◆ EXERCISE AIM: Recast the records below as a numbered list, starting from the very beginning and ending with the line that contains "at that location.", both included. Skip blank lines, and leave the pictures out of your answer.

◆ RECORD SET:
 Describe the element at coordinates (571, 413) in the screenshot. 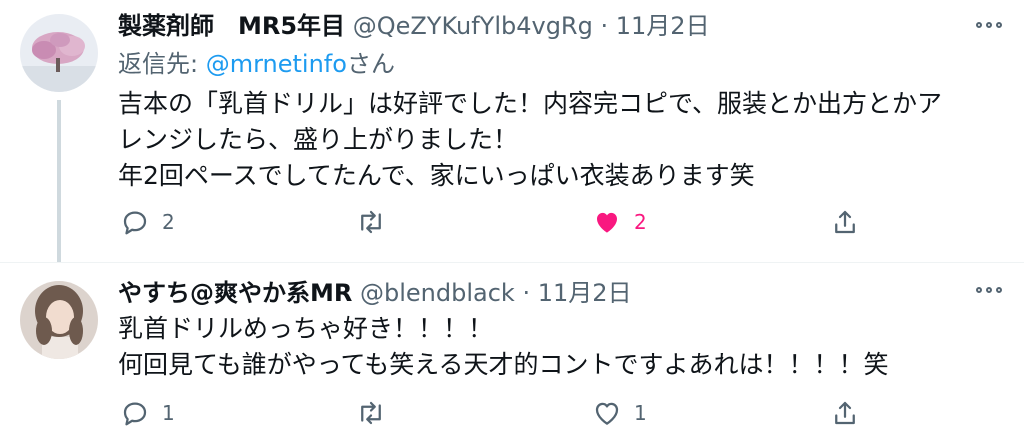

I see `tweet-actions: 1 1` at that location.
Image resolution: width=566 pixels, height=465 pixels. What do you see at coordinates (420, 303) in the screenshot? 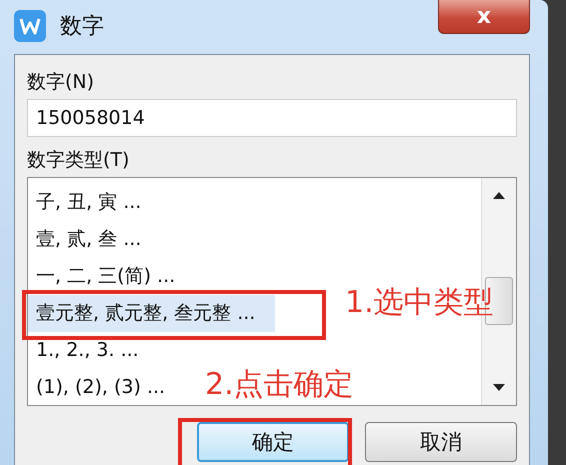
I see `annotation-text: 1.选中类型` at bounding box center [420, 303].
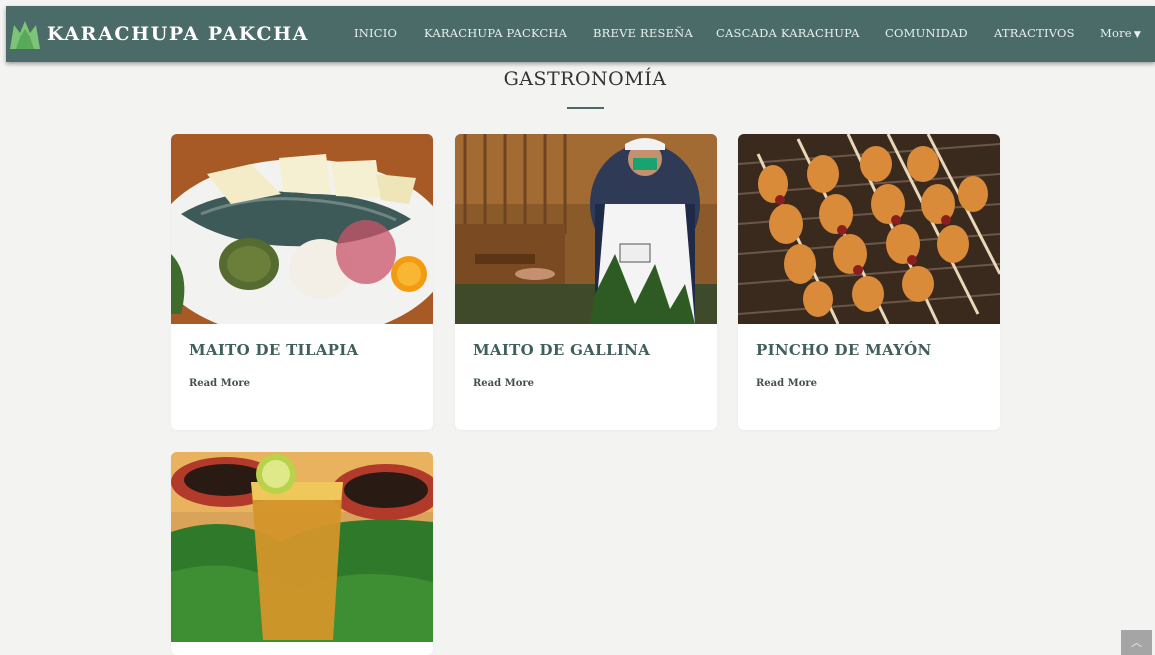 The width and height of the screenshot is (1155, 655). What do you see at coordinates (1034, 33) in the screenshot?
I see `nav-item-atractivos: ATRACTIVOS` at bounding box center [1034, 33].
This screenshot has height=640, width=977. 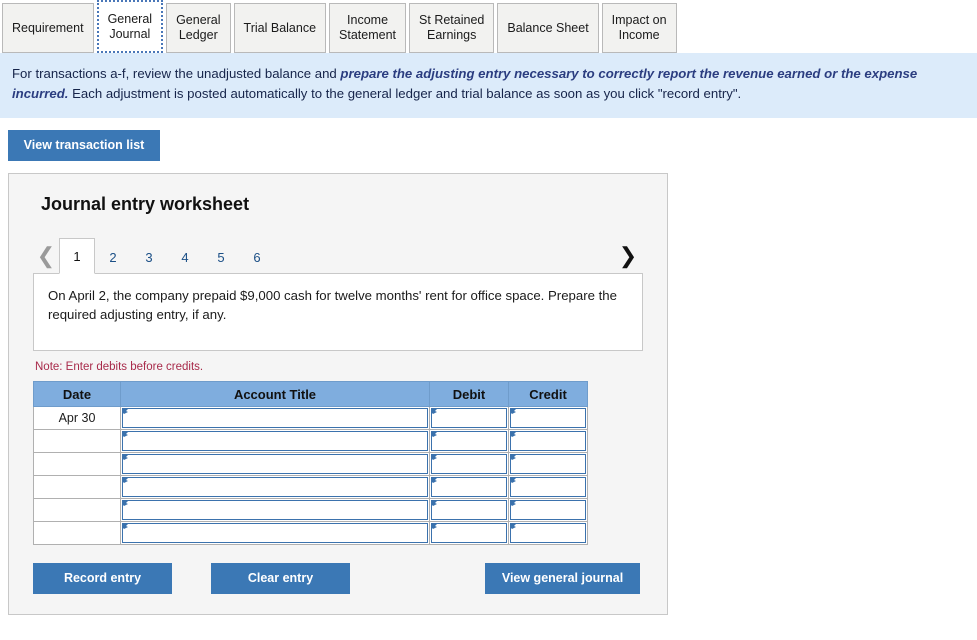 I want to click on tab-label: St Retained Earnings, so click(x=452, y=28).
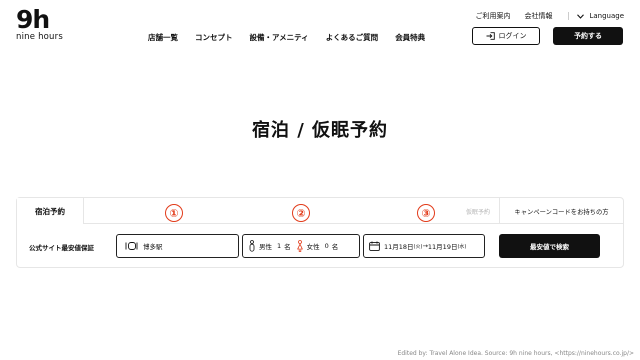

◆ YOUR SOLUTION:
1.  Describe the element at coordinates (571, 413) in the screenshot. 
2. I see `tweet-actions: 1 1` at that location.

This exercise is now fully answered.